Of course it does not help that I was the urgent care physician working on the first floor of the midtown Atlanta medical building when a psychiatric patient walked into a primary care clinic on a floor above and shot several people due to anger over not receiving their requested medication. The details of that day are a story for another blog, but the psychological repercussions to those of us working on that day remain present. The prior year there was a targeted murder on the floor below my husband’s midtown Atlanta practice. It is not a medical building and this was not medically related violence, but the location was too close for comfort and involved the targeted killing of someone that had angered the murderer.
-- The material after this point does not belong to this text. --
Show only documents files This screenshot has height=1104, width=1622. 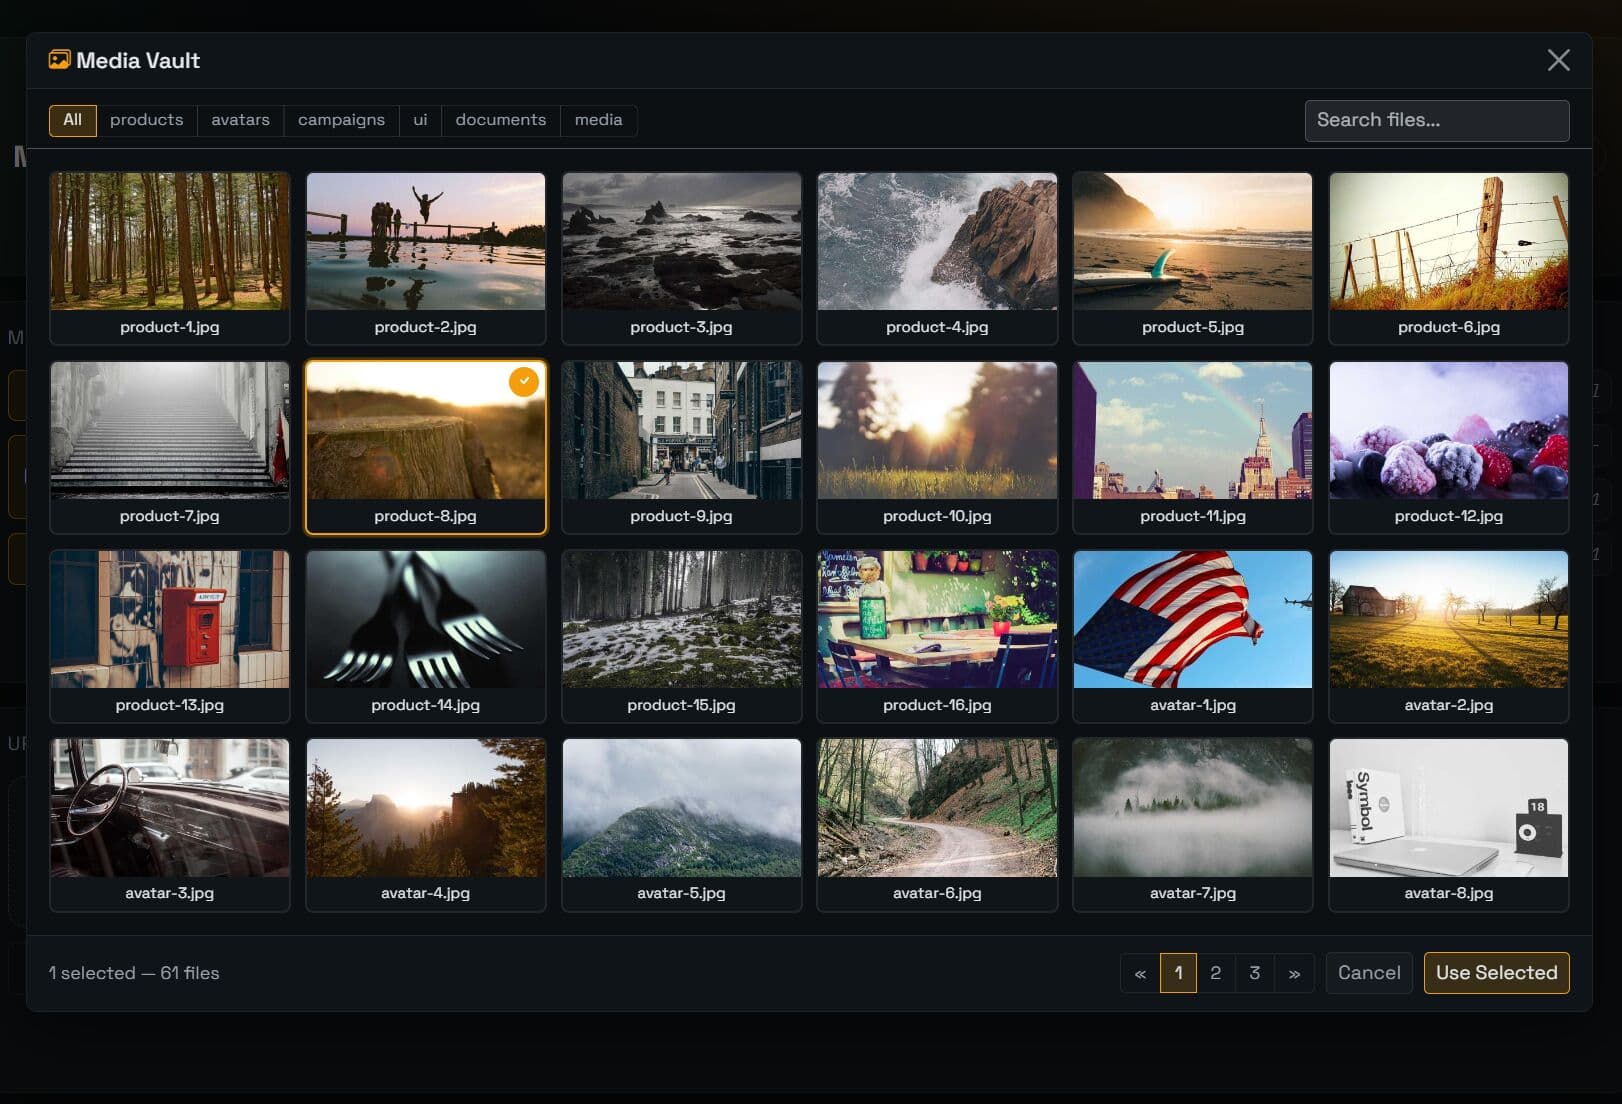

And the day I read my angered patient’s latest complaint and was trying to decide how to respond, an alert popped through that a MARTA public transport bus driver was murdered over a fare dispute in the middle of the day. I’m sure there is some type of social science bias that explains away why I now feel an unease and that I might have a target on my back.
I’ve practiced full-time since 1998, and the only time I have ever called the police for a patient threat was during the pandemic. That particular episode involved a patient screaming in our waiting room and demanding she receive a certain treatment that I was not willing to prescribe. When I was trying to explain that medical treatment is not a get what you want type of service, she called me a four-word string of expletives and lunged a bit forward, so the police were called. She left before they arrived and let more of her frustration out by placing a bad review online about my failures as a physician. I laughed it off and said I needed a t-shirt with the added initials behind the MD, Laura Beaty MDFCBW, but the level of hostility really caught me off guard.
I enter encounters more cautiously now and feel I am always on alert. Certainly the rewards outweigh the negatives of what I do, but to have to think about my safety is unsettling.